In the practice of medicine, as in any human endeavor, we encounter a wide variety of human beings. While thinking about this recently, in light of the passage of the healthcare reform act, I realized something startling that supporters of the bill may not realize: There are some patients that nobody wants to see.
This uncomfortable truth exists irrespective of the presence or absence of insurance. Sometimes physicians are accused of dismissing or avoiding certain patients on the basis of their finances alone. While that problem exists (and I have seen it), a great many of the patients who can’t find (or keep) a doctor simply aren’t much fun to be around, much less to treat.
It’s really far too simplistic; this idea that infusions of money or entitlement will fix every problem. Witness the American public school system if you need verification. But it’s dangerously naive to assume that all one needs to find a doctor is an insurance card.
There are so many patients who are unkind, difficult, drug-seeking, disability craving and non-compliant. They demand early refills on narcotics; they demand the latest therapy or drug, however unproven. When admitted, they curse the nurses and harrass their providers. When they come to the emergency department, their tolerance for narcotics is the stuff of epics. They fuss and fume when they aren’t taken seriously, then cuss and fume when they are because they are tired of waiting and want to leave. Despite heart disease, they smoke. Despite liver disease, they drink. And yet, our future compensation, especially in primary care, may well be tied to physicans’ success or failures in treating people who simply won’t listen. (A thing that is manifestly unfair and extremely myopic and idealistic.)
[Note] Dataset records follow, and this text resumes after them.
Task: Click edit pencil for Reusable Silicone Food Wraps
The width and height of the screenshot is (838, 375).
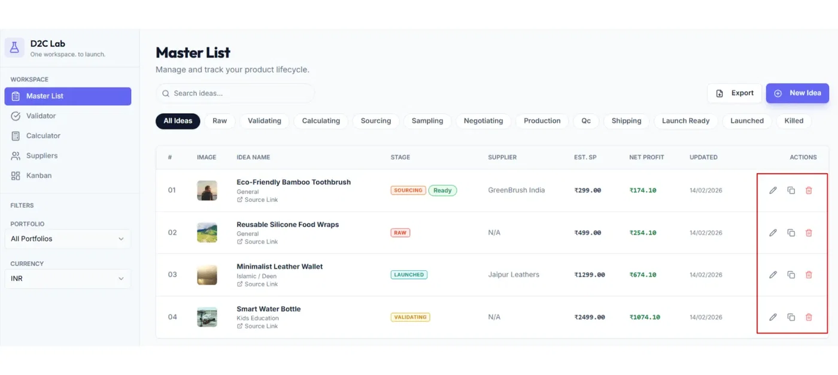Action: pyautogui.click(x=773, y=232)
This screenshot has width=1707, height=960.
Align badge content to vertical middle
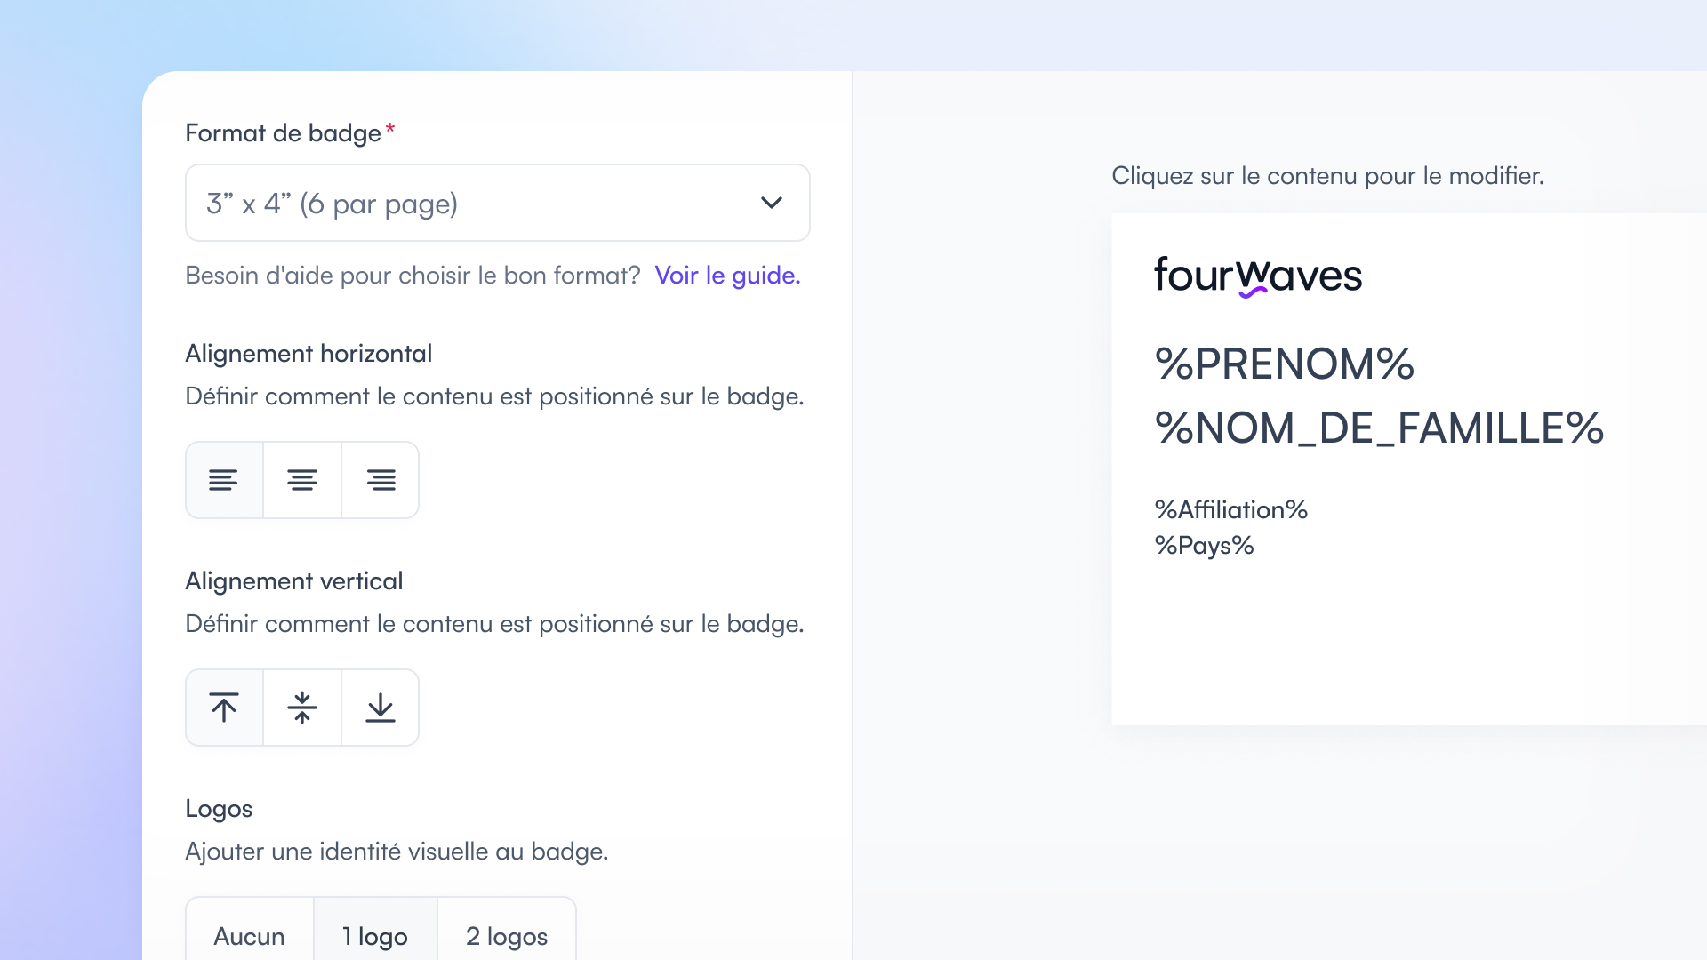pos(302,708)
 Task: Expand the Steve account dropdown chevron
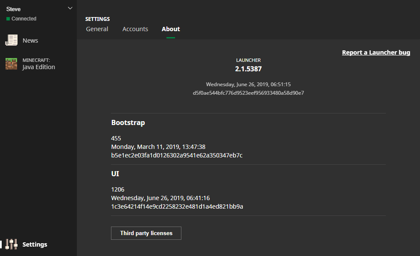coord(70,8)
Many patients will benefit from insurance. Hopefully the majority will see it as an addition to their lives which will require their participation for a healthy outcome. But some, a loud, difficult minority, will simply consider it one more entitlement. All the worse with that much publicized policy in hand.
Having insurance, unless it pays for widespread personality transplants, won’t make it any easier for certain unpleasant individuals to find or keep a doctor. And it certainly won’t make it any easier to take care of them, in sickness or in health.